Your task is to copy each line of the material that includes "agent".

**Information provided:**
* * * * * * *

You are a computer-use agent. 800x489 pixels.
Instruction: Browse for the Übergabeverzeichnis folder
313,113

* * * * * * *

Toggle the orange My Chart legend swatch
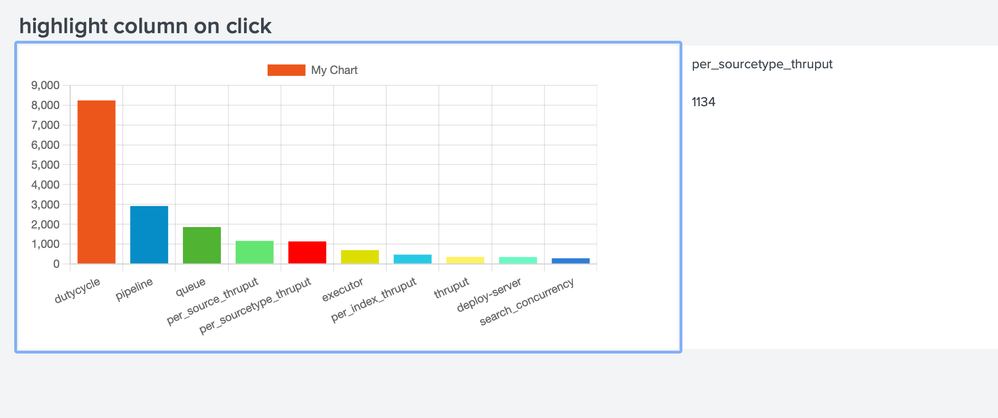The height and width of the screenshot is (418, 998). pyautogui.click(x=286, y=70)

* * * * * * *

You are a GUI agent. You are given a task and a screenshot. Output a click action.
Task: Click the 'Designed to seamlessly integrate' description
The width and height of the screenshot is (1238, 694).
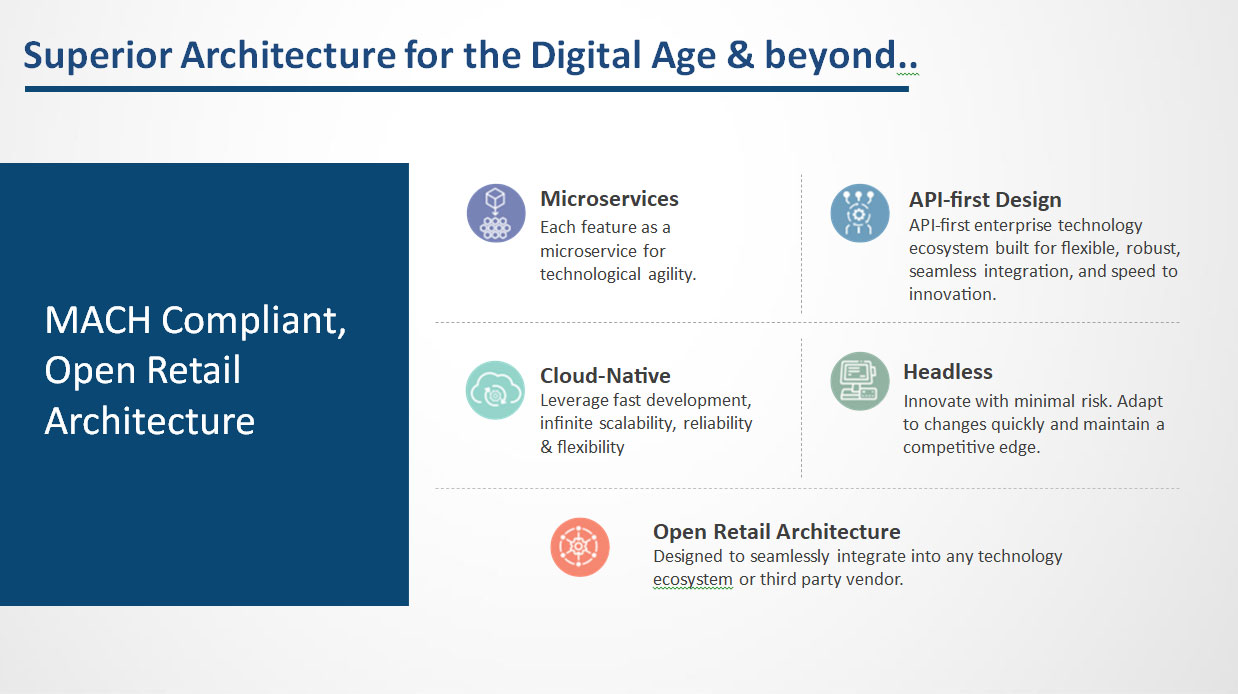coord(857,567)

* * * * * * *

**Written solution:**
You are a computer-use agent. 800x489 pixels.
You are a GUI agent. You are given a task and a screenshot. Output a click action.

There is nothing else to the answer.